<<<<
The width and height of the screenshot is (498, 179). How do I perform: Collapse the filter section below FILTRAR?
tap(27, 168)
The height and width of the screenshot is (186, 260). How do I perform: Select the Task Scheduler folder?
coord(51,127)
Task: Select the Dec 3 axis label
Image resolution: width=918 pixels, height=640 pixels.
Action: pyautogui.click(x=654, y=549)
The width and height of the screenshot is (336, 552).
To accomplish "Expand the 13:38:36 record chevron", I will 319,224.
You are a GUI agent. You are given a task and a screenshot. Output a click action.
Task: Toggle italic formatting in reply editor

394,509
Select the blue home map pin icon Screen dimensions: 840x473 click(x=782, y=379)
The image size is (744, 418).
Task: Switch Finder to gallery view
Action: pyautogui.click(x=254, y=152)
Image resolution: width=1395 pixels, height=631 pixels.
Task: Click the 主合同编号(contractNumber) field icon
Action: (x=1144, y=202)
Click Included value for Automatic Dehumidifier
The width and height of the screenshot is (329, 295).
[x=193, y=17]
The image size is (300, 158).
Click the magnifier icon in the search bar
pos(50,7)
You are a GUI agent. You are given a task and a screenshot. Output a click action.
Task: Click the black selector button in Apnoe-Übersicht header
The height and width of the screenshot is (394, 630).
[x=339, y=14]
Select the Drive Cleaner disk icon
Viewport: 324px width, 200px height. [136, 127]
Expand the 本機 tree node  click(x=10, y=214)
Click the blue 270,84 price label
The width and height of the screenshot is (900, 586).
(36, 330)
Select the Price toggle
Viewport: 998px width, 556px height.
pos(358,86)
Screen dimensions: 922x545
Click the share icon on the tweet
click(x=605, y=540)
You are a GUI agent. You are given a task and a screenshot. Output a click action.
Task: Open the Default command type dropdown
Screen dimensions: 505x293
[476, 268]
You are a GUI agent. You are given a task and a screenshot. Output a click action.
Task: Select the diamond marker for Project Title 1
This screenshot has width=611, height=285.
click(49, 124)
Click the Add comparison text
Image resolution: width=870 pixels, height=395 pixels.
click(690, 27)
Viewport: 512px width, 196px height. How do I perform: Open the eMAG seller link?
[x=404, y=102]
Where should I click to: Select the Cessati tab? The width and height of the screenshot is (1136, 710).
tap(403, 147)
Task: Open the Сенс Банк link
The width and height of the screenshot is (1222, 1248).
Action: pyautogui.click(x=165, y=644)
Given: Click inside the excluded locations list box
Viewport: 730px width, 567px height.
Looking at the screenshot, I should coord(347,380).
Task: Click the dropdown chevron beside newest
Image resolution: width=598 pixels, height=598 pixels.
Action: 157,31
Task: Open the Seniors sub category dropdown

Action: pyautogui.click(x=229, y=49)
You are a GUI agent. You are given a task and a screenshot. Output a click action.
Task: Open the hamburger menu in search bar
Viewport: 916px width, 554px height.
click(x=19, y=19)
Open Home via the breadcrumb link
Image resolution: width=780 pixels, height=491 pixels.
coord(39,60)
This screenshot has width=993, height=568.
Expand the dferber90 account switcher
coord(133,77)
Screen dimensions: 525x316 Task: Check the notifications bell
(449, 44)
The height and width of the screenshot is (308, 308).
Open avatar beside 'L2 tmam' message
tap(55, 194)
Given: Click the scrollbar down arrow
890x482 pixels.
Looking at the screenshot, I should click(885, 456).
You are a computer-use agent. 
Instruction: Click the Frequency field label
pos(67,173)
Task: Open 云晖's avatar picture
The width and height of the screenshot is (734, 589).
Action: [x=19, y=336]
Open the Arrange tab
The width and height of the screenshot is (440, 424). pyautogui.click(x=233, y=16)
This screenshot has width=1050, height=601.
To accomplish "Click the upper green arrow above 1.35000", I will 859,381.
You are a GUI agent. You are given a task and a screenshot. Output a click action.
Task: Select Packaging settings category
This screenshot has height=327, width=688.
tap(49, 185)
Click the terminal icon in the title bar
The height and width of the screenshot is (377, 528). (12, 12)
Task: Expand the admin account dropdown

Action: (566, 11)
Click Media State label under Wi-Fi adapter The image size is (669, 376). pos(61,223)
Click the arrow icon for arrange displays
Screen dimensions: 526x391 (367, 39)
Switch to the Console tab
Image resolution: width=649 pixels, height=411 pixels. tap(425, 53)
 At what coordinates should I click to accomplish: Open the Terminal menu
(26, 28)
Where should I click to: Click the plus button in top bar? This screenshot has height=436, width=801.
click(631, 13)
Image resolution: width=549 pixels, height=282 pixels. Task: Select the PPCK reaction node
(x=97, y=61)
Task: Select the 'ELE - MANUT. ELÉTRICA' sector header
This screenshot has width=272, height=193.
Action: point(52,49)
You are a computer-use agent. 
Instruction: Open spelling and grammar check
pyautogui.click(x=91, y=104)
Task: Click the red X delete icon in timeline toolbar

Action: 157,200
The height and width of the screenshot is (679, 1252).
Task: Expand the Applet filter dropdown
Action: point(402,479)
>>>>
TASK OBJECTIVE:
Within the material above, the line with "At what coordinates" opens the range and the line with "Task: Select the 'ELE" closes it; reproduce that range word for word.

RESULT OF THE TASK:
 At what coordinates should I click to accomplish: Open the Terminal menu
(26, 28)
Where should I click to: Click the plus button in top bar? This screenshot has height=436, width=801.
click(631, 13)
Image resolution: width=549 pixels, height=282 pixels. Task: Select the PPCK reaction node
(x=97, y=61)
Task: Select the 'ELE - MANUT. ELÉTRICA' sector header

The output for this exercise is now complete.